What I found on my mindful walk was an understanding of life as a flowing stream where I ride the twisting, turning current. I don't want to see my experiences in this flow as bad or worrisome. A stream flows onward in spite of branches and boulders. I want to see myself continuing to learn and loving my progress as I'm carried forward. There's no point fighting the flow. It's a power bigger than the universe. I think it links all of everything in a perfect plan of action. 

I wondered how much perfection of the big picture I could recognize. I made a cup of tea and thought. My dog always poops during neighborhood walks. On Saturday guests delayed his evening walk. He probably pooped in the backyard. How perfect that it snowed and froze the poop. How perfect that he found it this morning in 27 degrees and not this afternoon in 50 degrees. 
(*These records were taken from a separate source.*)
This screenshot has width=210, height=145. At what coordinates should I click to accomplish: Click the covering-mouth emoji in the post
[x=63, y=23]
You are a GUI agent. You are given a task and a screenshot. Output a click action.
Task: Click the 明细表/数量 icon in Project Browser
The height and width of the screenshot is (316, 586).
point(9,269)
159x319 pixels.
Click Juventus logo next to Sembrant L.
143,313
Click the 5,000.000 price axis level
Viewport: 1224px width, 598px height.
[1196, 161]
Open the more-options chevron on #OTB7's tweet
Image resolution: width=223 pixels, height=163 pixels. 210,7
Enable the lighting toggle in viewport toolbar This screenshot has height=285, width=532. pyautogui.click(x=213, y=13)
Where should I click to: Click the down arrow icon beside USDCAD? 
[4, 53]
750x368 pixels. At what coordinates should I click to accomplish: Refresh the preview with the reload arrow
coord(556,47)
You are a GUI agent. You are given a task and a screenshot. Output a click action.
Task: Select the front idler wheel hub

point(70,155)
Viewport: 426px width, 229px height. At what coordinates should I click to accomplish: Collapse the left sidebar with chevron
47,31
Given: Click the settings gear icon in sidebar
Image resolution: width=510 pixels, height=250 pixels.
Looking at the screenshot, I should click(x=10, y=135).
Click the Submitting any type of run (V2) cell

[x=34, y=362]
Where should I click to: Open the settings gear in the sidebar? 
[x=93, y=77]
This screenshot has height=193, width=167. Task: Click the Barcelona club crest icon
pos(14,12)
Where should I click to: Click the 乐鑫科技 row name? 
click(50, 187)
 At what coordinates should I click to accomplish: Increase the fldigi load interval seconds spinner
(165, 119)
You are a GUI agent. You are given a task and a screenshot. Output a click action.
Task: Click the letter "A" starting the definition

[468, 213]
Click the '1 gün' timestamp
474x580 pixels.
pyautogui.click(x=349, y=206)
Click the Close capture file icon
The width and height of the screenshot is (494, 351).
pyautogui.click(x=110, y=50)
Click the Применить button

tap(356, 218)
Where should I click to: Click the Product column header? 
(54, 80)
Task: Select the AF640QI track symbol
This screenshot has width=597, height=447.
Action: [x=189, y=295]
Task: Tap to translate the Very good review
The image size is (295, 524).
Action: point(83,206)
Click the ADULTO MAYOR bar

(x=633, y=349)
I thought some more while I made a batch of granola. How perfect that I could chop a handful of almonds left in the fridge to fill in the amount of slivered almonds I lacked. How perfect that I had the exact measurement of brown sugar remaining in the cannister. How perfect that my music video ended in time for me to hear the oven buzzer. 

Noticing perfections that manifested this morning reinforced my trust that everything represents perfection in some way. There are folks who might have said the fall, the poop present, and the almond shortage were bad. Last night, I removed ice from the stoop thinking it would be safe this morning. Am I able to explain why I fell on my left butt-cheek? Not really. Maybe I needed a free adjustment to counterbalance a fall on my right hip a month ago. Maybe the fall established a condition necessary to some future unfolding of good.  It is easy to accept the neat little coincidences in life. It is more challenging to grasp the idea that life is consistently good. That every moment of the day coincides with a perfect plan of unfolding goodness, even if a moment is a painful "bummer." 

I finished drinking tea from my Kar-ma cup. Karma--a Sanskrit word meaning "action." In Yoga, the broadest sense of karma is that it is action that leads to more action. I appreciated that my morning was filled with so much interesting action leading to more action. So much evidence of a continuity in goodness and life. I thought, after 10 years, this blog is still here and I am, too. I'll write something. 

Now, I wonder what this action will lead to. Where is your karma leading you in life?